Wednesday, April 24, 2013

Scandalous Spirit

What Peter is suggesting in Acts 11.... actually, what he has already done and is now suggesting the rest of the Church should accept is nothing short of scandalous. We see as much in v. 2 when Peter arrives in Jerusalem and some of the believers there begin to criticize him saying "You went to uncircumcised men and ate with them."

Why is this a point of criticism? God had called Israel to be holy and much of that holiness had to do with being separate and recognizably distinct from other nations. Israel did that by keeping God's law but in the first century three points in particular had become important identity markers for the people of Israel: circumcision, Sabbath observance, and food laws. These served to separate Jew from Gentile, the holy from the common. Food laws, in particular, had a very divisive social impact since they not only prohibited one from eating unclean foods but also from eating with those who ate unclean foods.

So when Peter not only goes to the house of an uncircumcised man but also stays with him for several days (Acts 10:48), it is not a minor infraction. Peter has done something that most faithful first century Jews would see as violating the very essence of what it means to be a faithful Jew. Peter has undercut Israel's covenant with God. Thus the very serious accusation against Peter in v.2.

Peter responds to this accusation by speaking of the Spirit's leading. He tells them how he was in the city of Joppa praying when he fell into a trance. In that trance he saw a vision in which a sheet was lowered from heaven with all kinds of animals that were considered unclean by Jewish law and a voice from heaven said "Get up, Peter. Kill and eat." Peter responded as any faithful Jew would saying "Certainly not, Lord. I have never eaten anything unclean." But the voice responded from heaven, "What God has called clean, do not call common."

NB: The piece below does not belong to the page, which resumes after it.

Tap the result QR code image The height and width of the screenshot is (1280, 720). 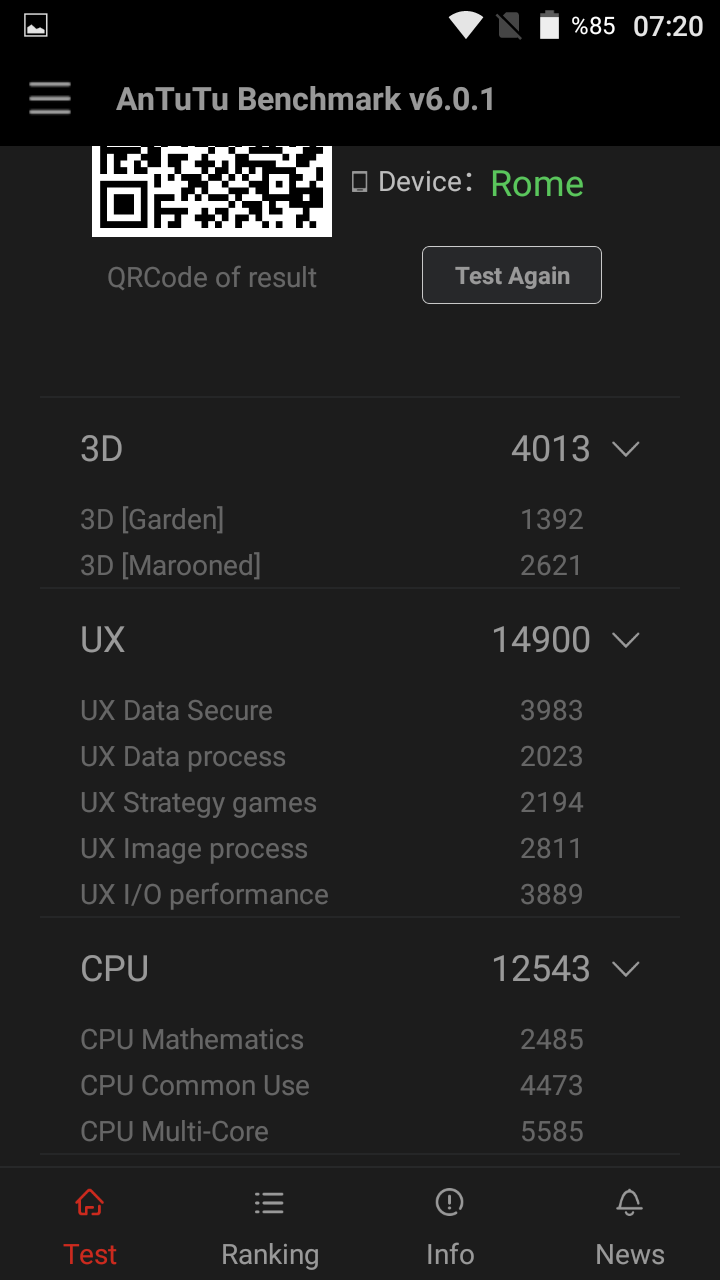(212, 191)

At the same time, some men showed up from Cornelius' house looking for Peter. Cornelius was a Roman centurion. Luke describes him as a devout man who feared God and gave to the poor but he was a gentile, nonetheless. Peter went with the men who had come for him to Cornelius' house. Upon arriving at Cornelius' house and hearing how Cornelius had been directed by an angel to send for him, Peter realized that this was the fulfilling of the vision he had seen. Since Cornelius and his household were gentiles, Peter would have considered Cornelius and his household to be unclean just like the animals he had seen in his vision. However, he now recognized that God was declaring them clean so Peter began to preach the gospel to them. Before Peter could even finish his sermon, the Holy Spirit filled these gentiles just as the Spirit had filled Jesus' Jewish disciples at Pentecost. Peter sums up the story by saying "If then God gave the same gift to them as he gave to us when we believed in our Lord Jesus Christ, who was I that I could stand in God's way?"

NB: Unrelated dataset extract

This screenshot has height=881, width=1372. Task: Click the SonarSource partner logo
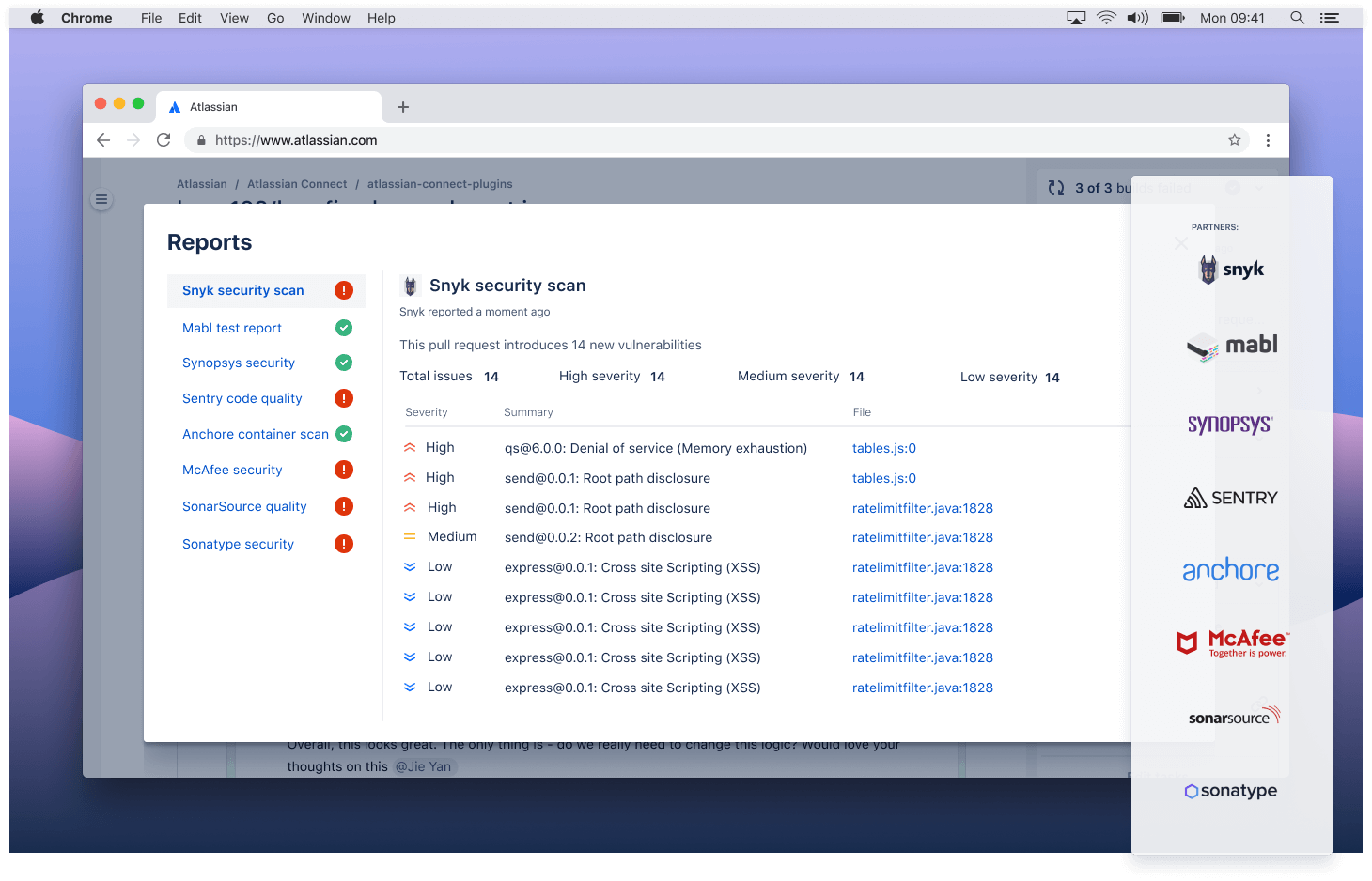pyautogui.click(x=1232, y=716)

Like so many of Jesus' actions, its hard for us to grasp just how radical this movement of the Spirit is in this story. After 2000 years of predominantly gentile Christianity, it is all too easy for us to forget that Jesus was Jewish, his message was Jewish, and all of his first disciples were Jewish. This was a Jewish movement for the Jewish people. Perhaps those first disciples envisioned that a few God-fearing gentiles like Cornelius might join in but in order to do so they would have to become Jewish. That is, they would have to be circumcised, observe the Sabbath, and avoid unclean foods. God had called Israel to these holy practices and there was absolutely no reason to think that God would expect anything different.

At least not until God's own Spirit did something different. When Peter preached to Cornelius and his household, God didn't wait to give the gift of the Holy Spirit until those present were circumcised. The Spirit filled them even as they continued to be gentiles. The Spirit of God acted in a completely new and completely unexpected way. And Peter says, "Who was I to stand in the way?" And those who had accused Peter "...fell silent. And they glorified God, saying 'Then to the Gentiles also God has granted repentance that leads to life.'" These first followers of Jesus knew that what had happened was strange and unexpected. It went against some of their most central convictions about what they believed it meant to be God's people. Yet they couldn't deny that God's own Spirit had acted and they knew that was more important than any law or expectation they had. They allowed the Holy Spirit, not their own expectations of what was holy and unholy, to rule the Church.

Doesn't a story like this make you wonder what the Spirit wants to do among the Church today? We have so many notions about what church is, how it should work and what it should look like. Do you ever think that maybe the Holy Spirit wants to do something completely new? Maybe even something that cuts to the very heart of our convictions about what it means to be Christians? Something that would shock us? We Nazarenes, especially, have a lot of ideas about what it means to be holy and unholy. Could God being saying to us "What God has made clean, do not call unclean"?

I suspect there are a number of households like Cornelius' in our community. Ones that don't conform to our notions of holiness but where there are God fearing people among whom the Spirit of God is already working and they only need someone who will see and acknowledge that work in them. The question for us is whether we will be blinded by what we expect God to do or whether we will see what God is, in fact, doing.